À l'âge de 18 ans, il sort du Conservatoire de Naples nanti du diplôme de « Maestro ». Il entend se consacrer à la musique lyrique. Il commence un opéra, Chatterton, dont le livret raconte l'histoire tragique du héros du drame d'Alfred de Vigny. Malgré l'échec de cet opéra lors de sa création tardive le 10 mars 1896 au Teatro Nazionale de Rome, Leoncavallo aura toujours pour cet opéra une prédilection toute particulière qui le mènera à l'enregistrer à Milan en mai 1908.
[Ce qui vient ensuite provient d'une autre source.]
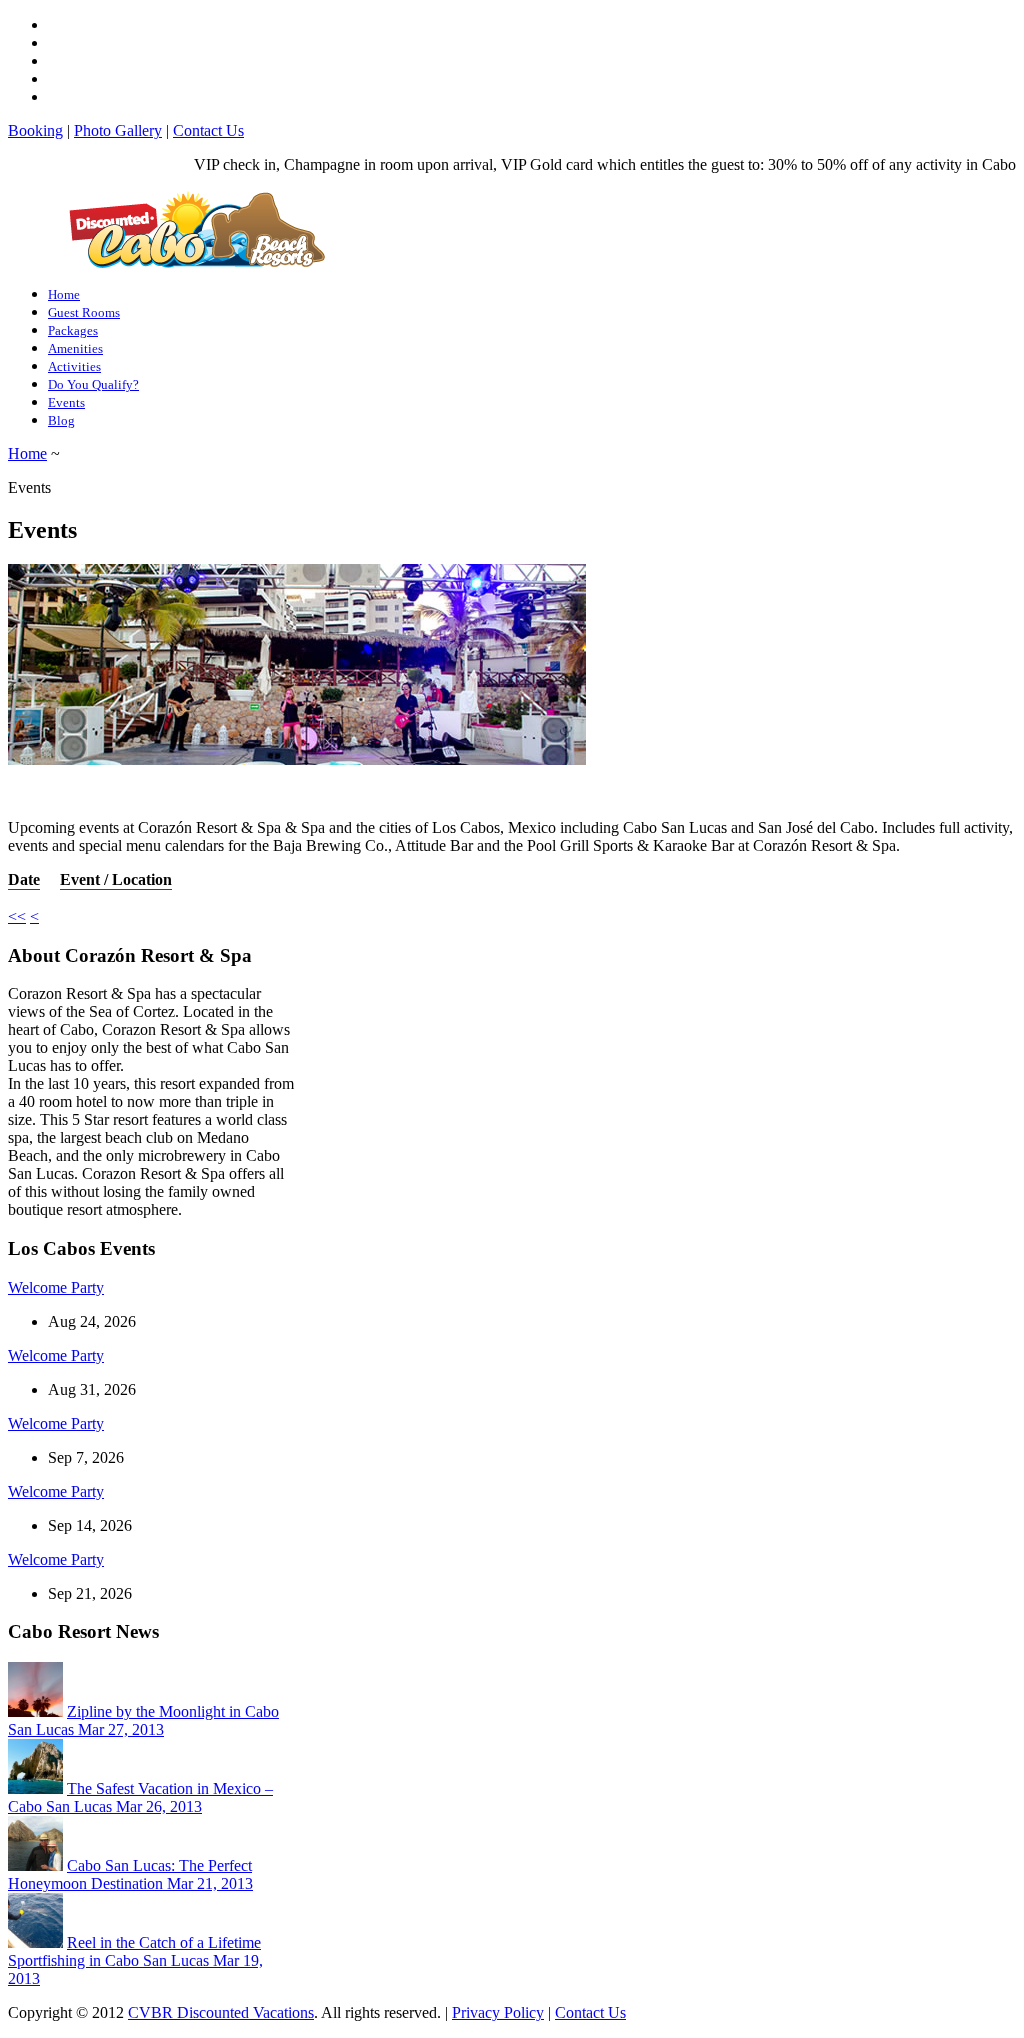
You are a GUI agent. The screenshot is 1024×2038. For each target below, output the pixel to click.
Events (66, 402)
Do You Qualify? (93, 384)
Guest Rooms (84, 312)
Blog (61, 420)
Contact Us (208, 130)
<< (17, 916)
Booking (35, 130)
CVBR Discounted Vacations (221, 2012)
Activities (74, 366)
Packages (73, 330)
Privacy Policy (498, 2012)
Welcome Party (56, 1287)
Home (64, 294)
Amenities (75, 348)
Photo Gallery (118, 130)
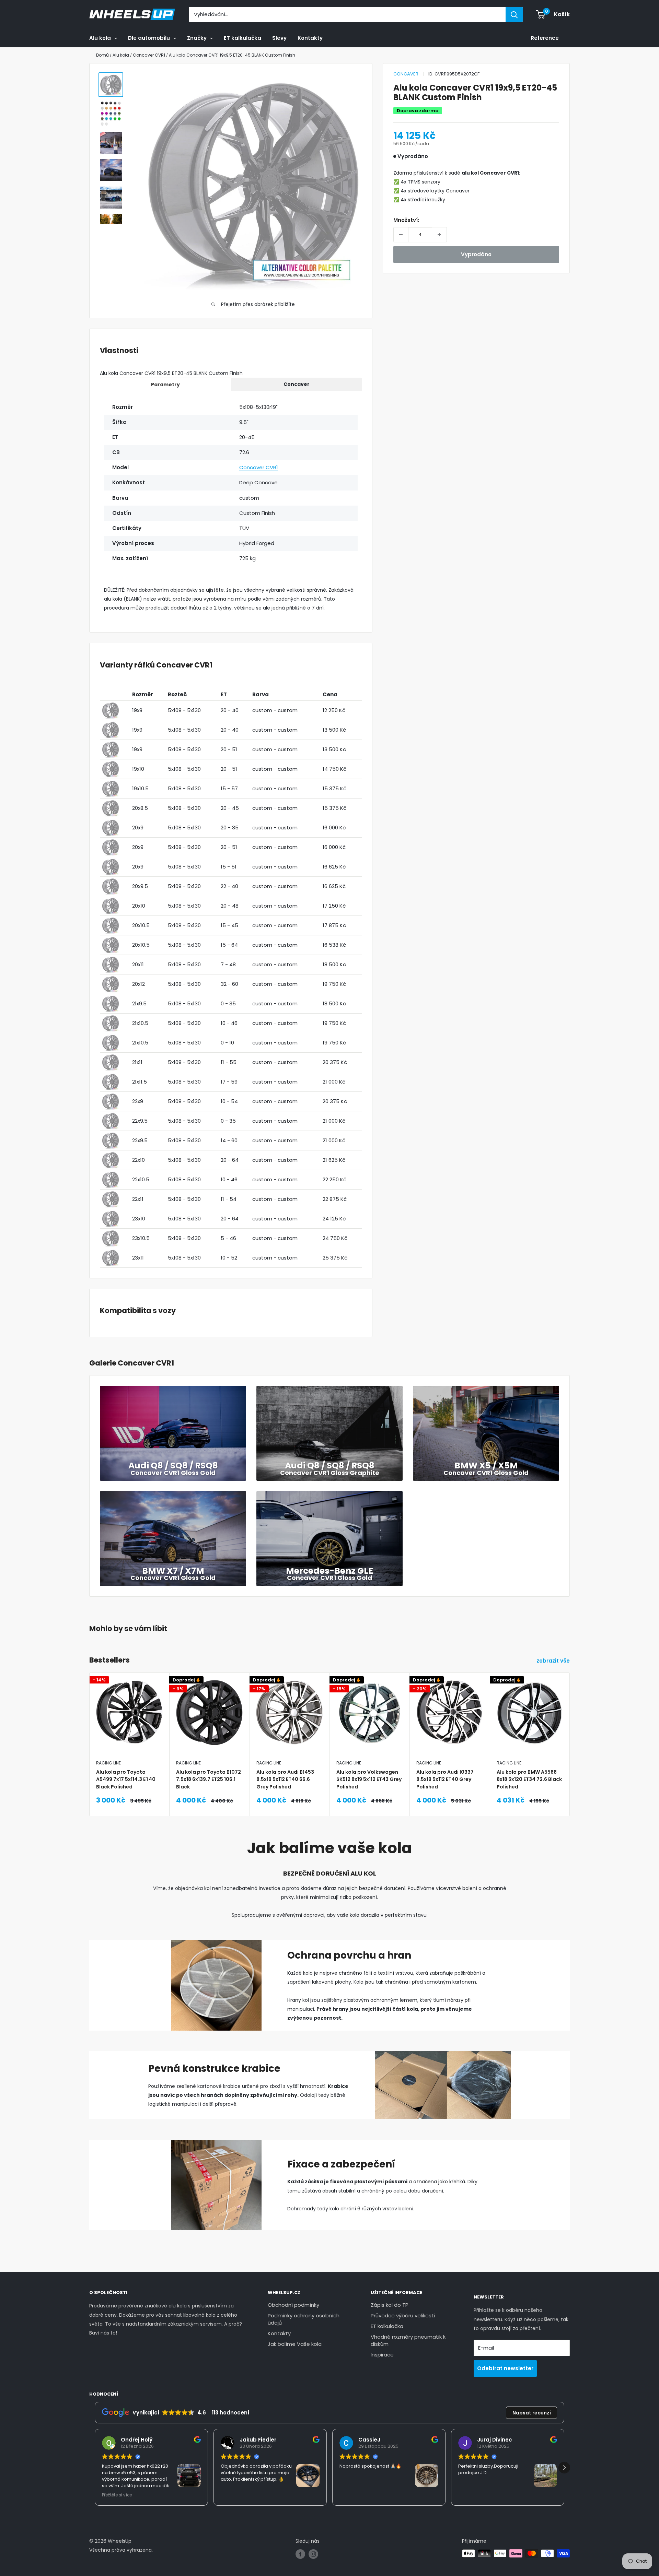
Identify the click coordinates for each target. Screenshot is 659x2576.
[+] (439, 234)
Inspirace (382, 2354)
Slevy (279, 38)
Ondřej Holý (136, 2439)
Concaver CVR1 (258, 467)
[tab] (165, 384)
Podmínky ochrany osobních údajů (303, 2319)
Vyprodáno (476, 254)
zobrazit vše (553, 1660)
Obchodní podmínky (293, 2304)
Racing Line (108, 1763)
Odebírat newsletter (505, 2368)
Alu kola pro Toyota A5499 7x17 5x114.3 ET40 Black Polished (125, 1779)
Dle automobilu (149, 38)
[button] (564, 2467)
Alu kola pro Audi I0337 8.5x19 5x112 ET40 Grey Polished (445, 1779)
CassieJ (369, 2439)
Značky (197, 38)
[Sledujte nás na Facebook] (300, 2554)
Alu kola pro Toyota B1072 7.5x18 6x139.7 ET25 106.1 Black (208, 1779)
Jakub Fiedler (258, 2439)
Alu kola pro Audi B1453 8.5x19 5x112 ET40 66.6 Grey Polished (285, 1779)
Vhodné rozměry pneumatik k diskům (408, 2340)
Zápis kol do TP (389, 2304)
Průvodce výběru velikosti (403, 2315)
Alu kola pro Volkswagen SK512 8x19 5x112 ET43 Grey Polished (369, 1779)
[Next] (570, 1727)
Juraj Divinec (494, 2439)
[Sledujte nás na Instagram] (313, 2554)
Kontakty (310, 38)
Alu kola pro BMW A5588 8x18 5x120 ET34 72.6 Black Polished (529, 1779)
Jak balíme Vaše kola (295, 2344)
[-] (401, 234)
Pour gagner sa vie, il donne des leçons de piano, de chant, et joue du piano dans les cafés-concerts. Lorsqu'il a un peu d'argent, il se met à voyager : il visite l'Angleterre, la France, la Hollande et l'Allemagne. Il pousse même jusqu'au Caire. Durant son périple européen, il n'a pas cessé de composer ; aussi, lorsqu'il rentre en Italie quelques années plus tard, il se présente chez le fameux éditeur Ricordi avec le scénario d'une vaste trilogie, intitulée Crepusculum, qui dépeint la Renaissance en Italie. C'est Leoncavallo lui-même qui a écrit le livret de la première « journée », un opéra appelé I Medici. Ricordi l'accepte. Leoncavallo se met à en écrire la musique. Pourtant, pendant trois ans, il attend qu'on veuille bien créer son opéra. Il rompt avec Ricordi et s'adresse à un éditeur concurrent, Sonzogno, qui lui commande un opéra : ce sera Pagliacci (Paillasse). La création a lieu à Milan, le 21 mai 1892, au Teatro dal Verme. Immédiatement, c'est un triomphe inouï. Du jour au lendemain, le nom de Leoncavallo est célèbre dans toute l'Italie. Le théâtre qui avait monté Pagliacci crée I Medici le 9 novembre 1893 : l'ouvrage raconte la conspiration de Pazzi et le meurtre de Julien de Médicis. Cette fois, c'est un échec total, tout comme Chatterton. Écœuré, le compositeur abandonne les esquisses des deux autres volets de sa trilogie, Savanarole et Cesare Borgia.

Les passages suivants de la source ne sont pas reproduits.